▶ **INPUT RECORDS**

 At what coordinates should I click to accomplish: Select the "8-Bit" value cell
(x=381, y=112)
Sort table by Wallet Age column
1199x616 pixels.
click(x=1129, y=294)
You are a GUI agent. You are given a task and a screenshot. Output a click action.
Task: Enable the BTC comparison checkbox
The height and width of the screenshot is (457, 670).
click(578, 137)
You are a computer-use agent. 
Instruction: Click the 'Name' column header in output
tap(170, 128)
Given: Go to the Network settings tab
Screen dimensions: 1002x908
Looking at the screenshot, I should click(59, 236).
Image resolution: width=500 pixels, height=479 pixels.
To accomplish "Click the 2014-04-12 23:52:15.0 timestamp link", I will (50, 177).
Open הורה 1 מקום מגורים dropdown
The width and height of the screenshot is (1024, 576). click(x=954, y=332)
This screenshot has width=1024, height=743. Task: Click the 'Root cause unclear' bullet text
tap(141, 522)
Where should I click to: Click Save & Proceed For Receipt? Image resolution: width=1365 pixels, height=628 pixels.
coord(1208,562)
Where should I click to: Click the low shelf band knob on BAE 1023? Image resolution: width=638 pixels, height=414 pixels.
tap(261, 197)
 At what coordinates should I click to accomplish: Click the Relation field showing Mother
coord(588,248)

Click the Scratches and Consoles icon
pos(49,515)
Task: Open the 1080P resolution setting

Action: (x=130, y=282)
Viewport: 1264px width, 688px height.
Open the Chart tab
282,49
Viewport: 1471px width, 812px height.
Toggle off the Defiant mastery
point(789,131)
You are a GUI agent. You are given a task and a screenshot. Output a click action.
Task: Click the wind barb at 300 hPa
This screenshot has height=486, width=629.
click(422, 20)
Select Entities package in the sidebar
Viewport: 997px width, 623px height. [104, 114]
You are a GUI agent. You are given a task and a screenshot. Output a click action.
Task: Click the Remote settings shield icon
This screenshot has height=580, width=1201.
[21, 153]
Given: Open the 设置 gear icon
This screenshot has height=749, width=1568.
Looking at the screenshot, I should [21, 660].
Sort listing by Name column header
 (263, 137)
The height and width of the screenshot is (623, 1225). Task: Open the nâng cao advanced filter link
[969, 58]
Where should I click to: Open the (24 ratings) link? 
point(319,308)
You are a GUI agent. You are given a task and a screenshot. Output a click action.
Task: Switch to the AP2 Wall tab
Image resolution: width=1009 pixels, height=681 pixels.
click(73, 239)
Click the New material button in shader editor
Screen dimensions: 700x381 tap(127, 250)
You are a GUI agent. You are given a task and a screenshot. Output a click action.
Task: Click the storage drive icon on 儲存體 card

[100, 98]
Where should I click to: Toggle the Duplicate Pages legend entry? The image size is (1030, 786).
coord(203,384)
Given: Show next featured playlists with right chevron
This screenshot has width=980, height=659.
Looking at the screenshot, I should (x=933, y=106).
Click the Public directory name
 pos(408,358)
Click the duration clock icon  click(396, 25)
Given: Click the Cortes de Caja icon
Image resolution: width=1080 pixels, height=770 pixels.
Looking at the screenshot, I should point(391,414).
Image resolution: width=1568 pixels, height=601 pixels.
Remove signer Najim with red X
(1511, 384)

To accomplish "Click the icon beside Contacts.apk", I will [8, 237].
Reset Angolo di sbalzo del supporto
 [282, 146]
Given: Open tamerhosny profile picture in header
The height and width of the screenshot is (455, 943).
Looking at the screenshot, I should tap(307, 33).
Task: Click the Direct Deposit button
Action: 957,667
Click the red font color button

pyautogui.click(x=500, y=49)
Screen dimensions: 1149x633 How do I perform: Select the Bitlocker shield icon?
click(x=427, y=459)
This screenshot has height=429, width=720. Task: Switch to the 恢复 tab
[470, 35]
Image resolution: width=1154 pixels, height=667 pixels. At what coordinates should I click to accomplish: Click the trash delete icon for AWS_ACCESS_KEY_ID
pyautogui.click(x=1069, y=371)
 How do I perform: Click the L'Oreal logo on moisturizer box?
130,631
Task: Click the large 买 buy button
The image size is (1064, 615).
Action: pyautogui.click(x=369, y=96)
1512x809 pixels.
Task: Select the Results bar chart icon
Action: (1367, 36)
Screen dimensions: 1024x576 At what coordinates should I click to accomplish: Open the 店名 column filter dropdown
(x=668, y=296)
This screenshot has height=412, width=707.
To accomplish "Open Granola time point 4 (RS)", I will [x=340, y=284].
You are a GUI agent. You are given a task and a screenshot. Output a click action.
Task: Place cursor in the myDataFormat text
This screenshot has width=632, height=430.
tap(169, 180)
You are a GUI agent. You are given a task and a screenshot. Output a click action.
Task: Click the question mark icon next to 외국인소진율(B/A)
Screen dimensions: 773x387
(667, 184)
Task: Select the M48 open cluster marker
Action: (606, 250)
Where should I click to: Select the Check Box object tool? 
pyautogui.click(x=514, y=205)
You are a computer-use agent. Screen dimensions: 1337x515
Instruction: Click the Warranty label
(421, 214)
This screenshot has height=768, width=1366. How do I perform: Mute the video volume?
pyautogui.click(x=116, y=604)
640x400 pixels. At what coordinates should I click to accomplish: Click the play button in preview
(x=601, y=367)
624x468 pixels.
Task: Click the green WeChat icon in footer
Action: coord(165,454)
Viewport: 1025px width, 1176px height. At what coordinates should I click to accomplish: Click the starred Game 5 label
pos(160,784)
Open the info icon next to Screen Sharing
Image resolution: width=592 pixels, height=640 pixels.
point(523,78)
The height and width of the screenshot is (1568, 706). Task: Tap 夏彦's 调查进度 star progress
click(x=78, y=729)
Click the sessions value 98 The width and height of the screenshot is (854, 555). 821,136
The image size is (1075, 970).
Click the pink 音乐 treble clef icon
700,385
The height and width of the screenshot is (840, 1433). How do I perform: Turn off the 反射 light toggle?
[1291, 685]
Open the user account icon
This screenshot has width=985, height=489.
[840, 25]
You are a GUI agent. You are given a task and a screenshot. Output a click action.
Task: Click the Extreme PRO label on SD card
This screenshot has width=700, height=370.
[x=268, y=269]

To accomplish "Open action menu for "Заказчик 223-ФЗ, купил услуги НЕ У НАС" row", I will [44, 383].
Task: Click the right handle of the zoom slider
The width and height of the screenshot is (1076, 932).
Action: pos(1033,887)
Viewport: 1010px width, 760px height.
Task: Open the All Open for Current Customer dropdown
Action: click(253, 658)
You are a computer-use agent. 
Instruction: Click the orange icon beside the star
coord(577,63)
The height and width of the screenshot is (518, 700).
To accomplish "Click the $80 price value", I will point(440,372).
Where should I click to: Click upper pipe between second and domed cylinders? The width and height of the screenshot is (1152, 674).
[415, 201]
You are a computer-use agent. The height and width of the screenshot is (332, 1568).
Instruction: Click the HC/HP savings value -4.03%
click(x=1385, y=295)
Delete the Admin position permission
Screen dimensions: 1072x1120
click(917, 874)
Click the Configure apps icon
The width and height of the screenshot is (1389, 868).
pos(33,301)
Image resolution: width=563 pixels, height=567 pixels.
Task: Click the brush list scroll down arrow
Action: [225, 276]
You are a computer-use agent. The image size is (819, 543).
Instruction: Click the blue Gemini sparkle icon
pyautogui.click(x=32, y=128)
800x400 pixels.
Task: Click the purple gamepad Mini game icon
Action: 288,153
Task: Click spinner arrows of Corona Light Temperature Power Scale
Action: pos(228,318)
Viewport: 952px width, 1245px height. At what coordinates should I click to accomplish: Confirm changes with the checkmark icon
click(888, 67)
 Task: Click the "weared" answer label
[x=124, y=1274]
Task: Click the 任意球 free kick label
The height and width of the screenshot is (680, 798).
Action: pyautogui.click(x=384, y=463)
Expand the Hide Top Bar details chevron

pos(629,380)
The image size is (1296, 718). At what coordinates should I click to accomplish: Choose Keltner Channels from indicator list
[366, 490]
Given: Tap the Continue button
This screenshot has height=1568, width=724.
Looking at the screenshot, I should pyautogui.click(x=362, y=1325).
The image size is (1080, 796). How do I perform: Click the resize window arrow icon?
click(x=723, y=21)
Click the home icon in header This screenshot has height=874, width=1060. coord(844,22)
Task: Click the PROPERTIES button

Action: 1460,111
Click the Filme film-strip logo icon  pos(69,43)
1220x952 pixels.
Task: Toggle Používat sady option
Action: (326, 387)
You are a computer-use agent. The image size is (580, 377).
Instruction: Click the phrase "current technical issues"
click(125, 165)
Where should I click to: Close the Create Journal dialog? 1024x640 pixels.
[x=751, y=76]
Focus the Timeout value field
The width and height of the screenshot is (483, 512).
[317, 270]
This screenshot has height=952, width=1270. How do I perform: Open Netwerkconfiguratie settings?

▶ **TASK INSTRUCTIONS**
Lines from the one containing "The width and height of the screenshot is (483, 512)." through the end of the data above must be written out exactly, and no other lines are needed.

▶ **FINISHED EXERCISE**
The width and height of the screenshot is (483, 512).
[317, 270]
This screenshot has height=952, width=1270. How do I perform: Open Netwerkconfiguratie settings?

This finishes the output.